The Rocky Mountaineers are headed in the other direction on Saturday, Sept. 30, with a hike up Swan Peak in the Swan Range—“a long day” about which more information is available by giving a call to 721-3790. The New Rocky Mountaineers will also be in the Swans for a hike up Holland Peak, the tallest in the bunch, on Saturday, Sept. 30.

Since public lands seem to be the theme this week, I’ll mention that the 30th annual Western Montana Hill Climb Championships puts a public right-of-way to use when it tests the ability of road bikers of all stripes on the trip up Pattee Canyon Drive on Sunday, Oct. 1. Registration for the ride, just $2 and a prize for another rider, takes place at Big Sky Cyclery, 1110 South Ave., from 5 to 6 PM on Saturday, Sept. 30, and continues from 7:30 to 9 AM on Sunday, Oct. 1. Visit to psych yourself up for the uphill adventure.

While the bicyclists are grabbing valuable weekend time, you might want to block off from 10 AM to 4 PM on Saturday, Oct. 7, because that’s the day when a coalition of local groups interested in incentivizing individuals to opt for transportation aside from automobiles has scheduled Building Momentum: A Bike/Walk Summit for Missoula to take place at St.
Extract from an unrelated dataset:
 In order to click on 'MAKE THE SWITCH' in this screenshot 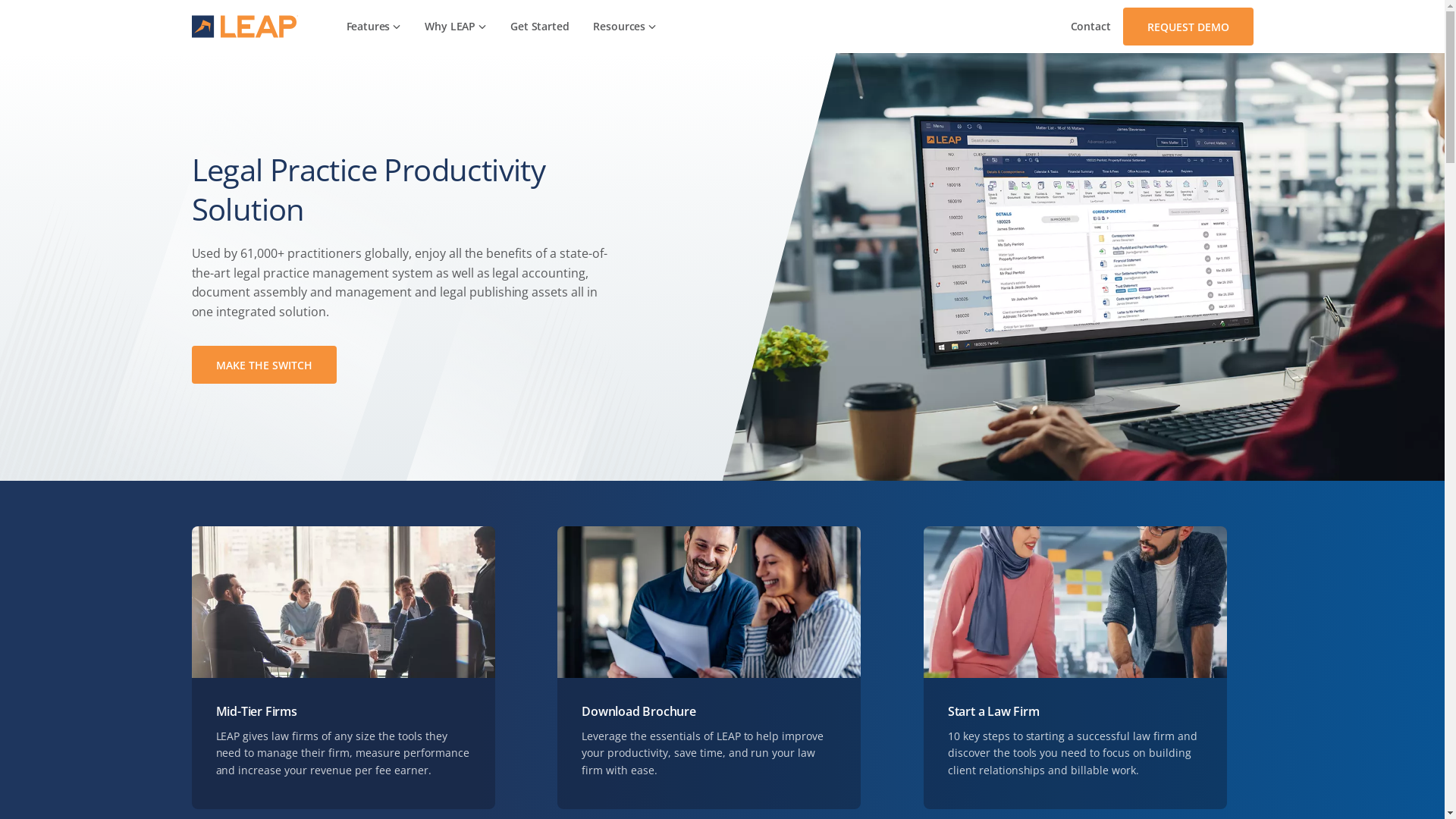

Patrick Hospital’s Conference Center. They’ve got a slew of speakers lined up with the aim of getting public and private folks alike amped about making Missoula one of the best places in America for biking and walking.
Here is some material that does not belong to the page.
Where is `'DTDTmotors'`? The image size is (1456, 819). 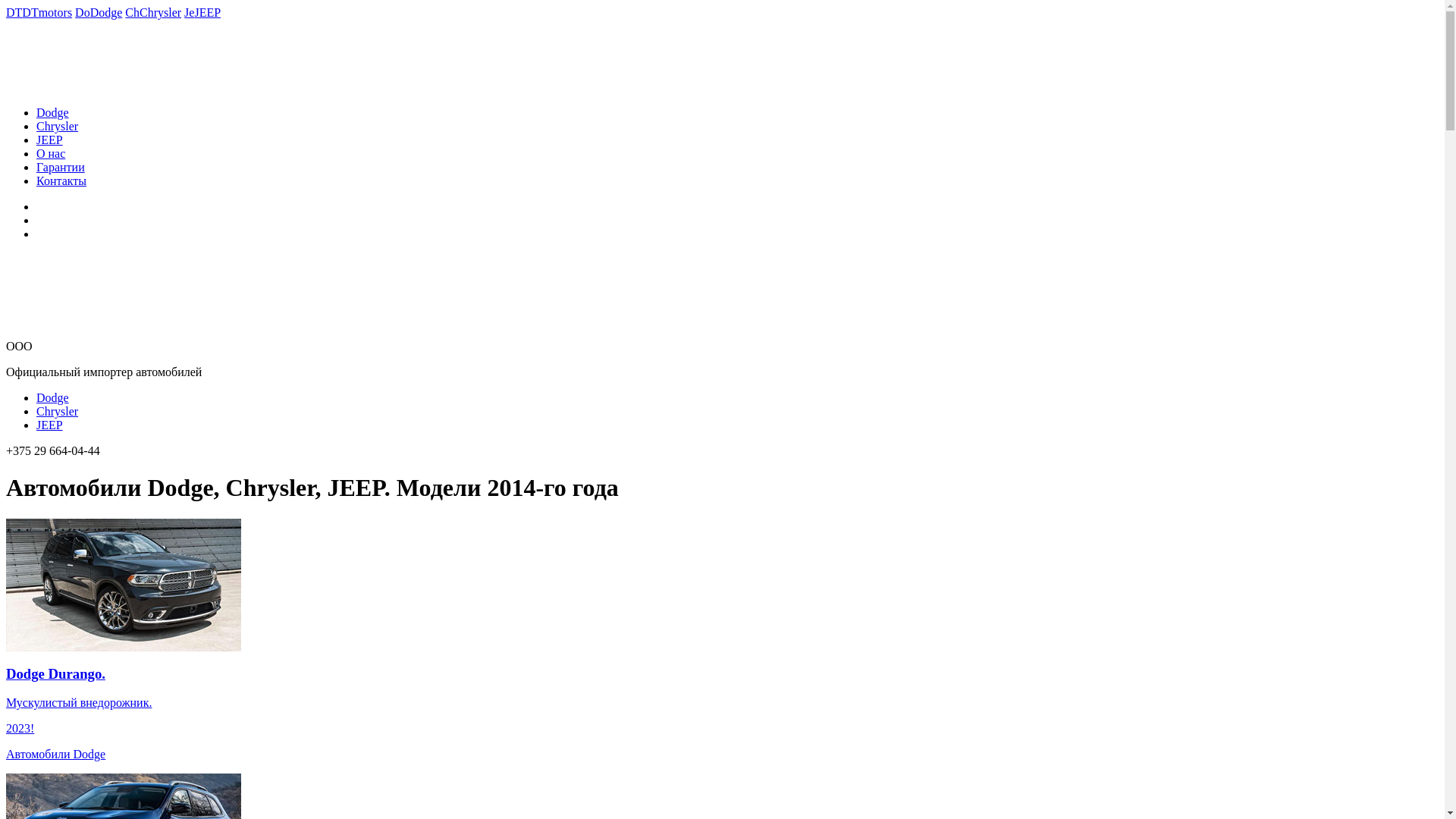
'DTDTmotors' is located at coordinates (39, 12).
Choosing to leave the car parked is just one element of reducing resource consumption, a general trend that gets slapped with the label sustainability. The Northern Rockies Nature Forum, sponsored by Missoula’s WildWest Institute, attempts to get more specific during their “Visions for a Sustainable Montana” panel discussion, taking place at 7 PM on Tuesday, Oct. 3, in room 106 of the Gallagher Business Building on the UM campus. Local gurus of low-profile living like Josh Slotnik of Garden City Harvest, Lou Ann Crowley of the Missoula Urban Demonstration Project, Steve Loken of Alternative Energy Resources Organization and Larry Evans of the Western Montana Mycological Association will offer their thoughts on the topic during the evening’s event. Of course, you’re the best expert on what can be done to make your world the kind of place it’s easy to live lightly in.

It sure sounds like a worthwhile enough goal to me. And what are goals good for but setting and then surmounting?